Reddit Lesson: Never outsource your core competency.

The gawker story appears to have nothing in common at all. Seems to summarize
to being totally spineless about admitting they operate an online supermarket
checkout lane tabloid, followed by drama over people who would like to pretend
they are not (why? They can't be that dumb, ego they're being paid to generate
heat and clicks with an artificial story), with a side dish of I'd rather
debate the overall ethical issues of tabloids as an industry sector being good
or bad.

Gawker lesson: Be honest. People might or might not like you, but they hate
dishonesty more.

If there is an overall lesson from both, from a past article awhile ago, I
suggested an indication of bubble top is we're seeing the results of amateur
hour tryhard then crashing and burning. Basic management leadership skills
would have avoided both problems; "real companies" do not suffer from basic
mistakes like this.
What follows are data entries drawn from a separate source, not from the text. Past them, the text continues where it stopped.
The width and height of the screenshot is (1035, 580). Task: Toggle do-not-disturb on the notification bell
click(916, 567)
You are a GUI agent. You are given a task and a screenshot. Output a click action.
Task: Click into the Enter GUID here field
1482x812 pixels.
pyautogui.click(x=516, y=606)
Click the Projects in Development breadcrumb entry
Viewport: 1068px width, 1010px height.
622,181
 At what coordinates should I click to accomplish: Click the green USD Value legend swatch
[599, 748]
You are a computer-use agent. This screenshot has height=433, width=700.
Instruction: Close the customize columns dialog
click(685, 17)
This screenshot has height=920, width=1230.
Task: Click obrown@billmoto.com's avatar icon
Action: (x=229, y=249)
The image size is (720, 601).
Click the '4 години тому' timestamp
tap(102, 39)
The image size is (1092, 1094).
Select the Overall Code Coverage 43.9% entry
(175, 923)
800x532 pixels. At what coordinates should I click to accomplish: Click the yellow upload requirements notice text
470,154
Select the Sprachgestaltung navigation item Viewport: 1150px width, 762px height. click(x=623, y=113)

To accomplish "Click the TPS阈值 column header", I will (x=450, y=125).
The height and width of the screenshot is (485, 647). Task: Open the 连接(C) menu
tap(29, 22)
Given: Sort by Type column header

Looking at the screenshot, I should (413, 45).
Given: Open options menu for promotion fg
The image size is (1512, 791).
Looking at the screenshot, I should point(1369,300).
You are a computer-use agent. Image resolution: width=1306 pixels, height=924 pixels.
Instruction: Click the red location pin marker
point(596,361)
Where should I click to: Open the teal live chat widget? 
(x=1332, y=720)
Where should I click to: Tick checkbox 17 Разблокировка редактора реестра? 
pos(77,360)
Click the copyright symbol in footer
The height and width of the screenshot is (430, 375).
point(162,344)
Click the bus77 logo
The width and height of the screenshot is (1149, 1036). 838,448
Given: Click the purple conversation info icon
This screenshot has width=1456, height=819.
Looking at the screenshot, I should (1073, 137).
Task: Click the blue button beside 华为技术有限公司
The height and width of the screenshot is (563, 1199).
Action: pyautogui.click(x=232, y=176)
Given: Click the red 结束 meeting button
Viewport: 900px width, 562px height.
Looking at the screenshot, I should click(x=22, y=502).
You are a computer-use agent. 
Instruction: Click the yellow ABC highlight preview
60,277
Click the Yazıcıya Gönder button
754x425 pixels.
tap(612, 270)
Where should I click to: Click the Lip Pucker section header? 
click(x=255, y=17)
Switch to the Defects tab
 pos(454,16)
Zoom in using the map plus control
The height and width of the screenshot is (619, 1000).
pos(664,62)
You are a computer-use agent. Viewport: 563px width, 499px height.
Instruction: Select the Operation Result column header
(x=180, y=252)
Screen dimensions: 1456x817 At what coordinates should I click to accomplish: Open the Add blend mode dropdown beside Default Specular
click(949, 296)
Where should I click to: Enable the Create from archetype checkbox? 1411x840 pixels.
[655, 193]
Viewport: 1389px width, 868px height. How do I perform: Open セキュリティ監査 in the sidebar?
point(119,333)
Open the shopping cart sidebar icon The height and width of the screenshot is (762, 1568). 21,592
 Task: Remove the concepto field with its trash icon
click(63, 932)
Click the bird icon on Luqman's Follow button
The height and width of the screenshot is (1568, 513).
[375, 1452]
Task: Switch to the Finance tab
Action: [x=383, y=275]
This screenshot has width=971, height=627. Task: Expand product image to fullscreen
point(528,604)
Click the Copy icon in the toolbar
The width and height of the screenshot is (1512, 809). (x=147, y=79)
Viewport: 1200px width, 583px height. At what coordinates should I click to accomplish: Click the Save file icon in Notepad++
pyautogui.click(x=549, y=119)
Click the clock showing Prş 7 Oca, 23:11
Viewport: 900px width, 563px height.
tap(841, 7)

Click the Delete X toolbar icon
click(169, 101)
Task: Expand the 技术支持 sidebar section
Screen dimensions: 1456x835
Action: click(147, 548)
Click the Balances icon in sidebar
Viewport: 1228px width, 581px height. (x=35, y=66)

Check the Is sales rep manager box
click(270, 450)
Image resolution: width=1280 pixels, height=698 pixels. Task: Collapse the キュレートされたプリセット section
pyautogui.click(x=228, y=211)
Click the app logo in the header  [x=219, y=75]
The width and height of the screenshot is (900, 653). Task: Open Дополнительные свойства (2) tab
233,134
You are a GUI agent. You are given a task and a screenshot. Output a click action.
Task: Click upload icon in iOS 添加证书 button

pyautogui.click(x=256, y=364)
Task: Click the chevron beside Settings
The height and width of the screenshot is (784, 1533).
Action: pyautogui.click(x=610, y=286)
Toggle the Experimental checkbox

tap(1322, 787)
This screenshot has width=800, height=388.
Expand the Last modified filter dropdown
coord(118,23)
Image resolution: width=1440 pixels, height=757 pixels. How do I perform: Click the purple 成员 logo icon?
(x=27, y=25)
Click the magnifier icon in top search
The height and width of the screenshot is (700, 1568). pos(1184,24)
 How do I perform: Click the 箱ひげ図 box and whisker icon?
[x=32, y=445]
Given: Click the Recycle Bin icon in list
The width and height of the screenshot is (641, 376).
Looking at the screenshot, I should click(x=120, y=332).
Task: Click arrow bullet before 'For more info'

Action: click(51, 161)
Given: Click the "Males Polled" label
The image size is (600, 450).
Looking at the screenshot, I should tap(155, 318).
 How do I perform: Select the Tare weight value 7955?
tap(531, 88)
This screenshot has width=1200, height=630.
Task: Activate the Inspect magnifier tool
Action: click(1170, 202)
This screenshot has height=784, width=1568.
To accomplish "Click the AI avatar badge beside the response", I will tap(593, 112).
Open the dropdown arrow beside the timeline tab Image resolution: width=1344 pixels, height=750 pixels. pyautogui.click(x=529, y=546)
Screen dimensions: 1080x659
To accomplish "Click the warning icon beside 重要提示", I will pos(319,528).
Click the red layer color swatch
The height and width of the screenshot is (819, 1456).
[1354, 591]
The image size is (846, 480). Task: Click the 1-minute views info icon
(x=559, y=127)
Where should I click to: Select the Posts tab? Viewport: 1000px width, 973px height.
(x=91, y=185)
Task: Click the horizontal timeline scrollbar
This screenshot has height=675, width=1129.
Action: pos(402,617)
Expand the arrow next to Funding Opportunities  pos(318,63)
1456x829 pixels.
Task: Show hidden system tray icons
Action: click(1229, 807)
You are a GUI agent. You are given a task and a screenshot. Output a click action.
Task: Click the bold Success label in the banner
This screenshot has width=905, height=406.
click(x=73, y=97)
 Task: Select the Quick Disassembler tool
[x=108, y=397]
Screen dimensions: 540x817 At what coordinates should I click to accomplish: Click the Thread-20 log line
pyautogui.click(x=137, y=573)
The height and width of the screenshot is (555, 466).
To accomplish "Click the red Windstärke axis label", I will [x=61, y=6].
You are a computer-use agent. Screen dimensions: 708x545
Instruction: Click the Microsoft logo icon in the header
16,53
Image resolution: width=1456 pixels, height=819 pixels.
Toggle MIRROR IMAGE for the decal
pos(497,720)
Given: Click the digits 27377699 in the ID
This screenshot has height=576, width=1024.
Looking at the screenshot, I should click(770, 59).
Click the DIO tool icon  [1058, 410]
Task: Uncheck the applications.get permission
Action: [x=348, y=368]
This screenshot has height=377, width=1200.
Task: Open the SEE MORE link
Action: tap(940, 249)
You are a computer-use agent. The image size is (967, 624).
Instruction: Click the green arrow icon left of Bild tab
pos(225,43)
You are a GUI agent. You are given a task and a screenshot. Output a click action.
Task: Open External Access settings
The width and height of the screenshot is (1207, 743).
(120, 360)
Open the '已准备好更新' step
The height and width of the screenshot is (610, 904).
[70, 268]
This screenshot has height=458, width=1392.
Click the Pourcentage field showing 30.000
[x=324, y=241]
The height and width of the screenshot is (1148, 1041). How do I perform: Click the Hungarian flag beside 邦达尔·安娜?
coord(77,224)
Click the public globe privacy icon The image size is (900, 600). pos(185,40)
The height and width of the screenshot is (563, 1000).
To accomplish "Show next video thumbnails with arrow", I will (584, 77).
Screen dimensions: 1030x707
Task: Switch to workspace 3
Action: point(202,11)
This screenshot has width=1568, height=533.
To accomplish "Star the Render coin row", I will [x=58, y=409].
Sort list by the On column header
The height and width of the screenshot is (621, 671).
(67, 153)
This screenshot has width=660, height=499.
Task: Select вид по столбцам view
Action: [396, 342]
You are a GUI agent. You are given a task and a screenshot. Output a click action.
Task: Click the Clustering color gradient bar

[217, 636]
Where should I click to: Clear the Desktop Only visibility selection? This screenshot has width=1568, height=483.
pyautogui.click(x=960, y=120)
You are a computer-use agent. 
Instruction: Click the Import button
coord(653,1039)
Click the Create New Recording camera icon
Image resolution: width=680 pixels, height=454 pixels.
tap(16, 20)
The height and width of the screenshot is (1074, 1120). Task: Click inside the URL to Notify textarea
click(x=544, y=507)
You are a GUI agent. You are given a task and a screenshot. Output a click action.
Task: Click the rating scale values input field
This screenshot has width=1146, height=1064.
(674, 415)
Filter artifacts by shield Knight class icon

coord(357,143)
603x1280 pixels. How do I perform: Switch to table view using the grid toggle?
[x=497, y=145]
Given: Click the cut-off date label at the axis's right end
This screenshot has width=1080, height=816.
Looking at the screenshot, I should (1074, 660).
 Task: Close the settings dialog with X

In zero sum bubble markets like real estate, commodities,
and stocks there's a concept of bag holders, where around the top, you can
tell who the incompetent traders are because they're the ones left holding the
bag. With a side dish of if you can't tell who the bag holder is, you're
probably the bag holder (there is a poker table analogy WRT suckers...)
Everyone can see bagholders all across tech, therefore we're at or just past a
bubble top in internet tech companies again. Its all downhill from April 2001
or spring of 2015 or whatever. Wheeee!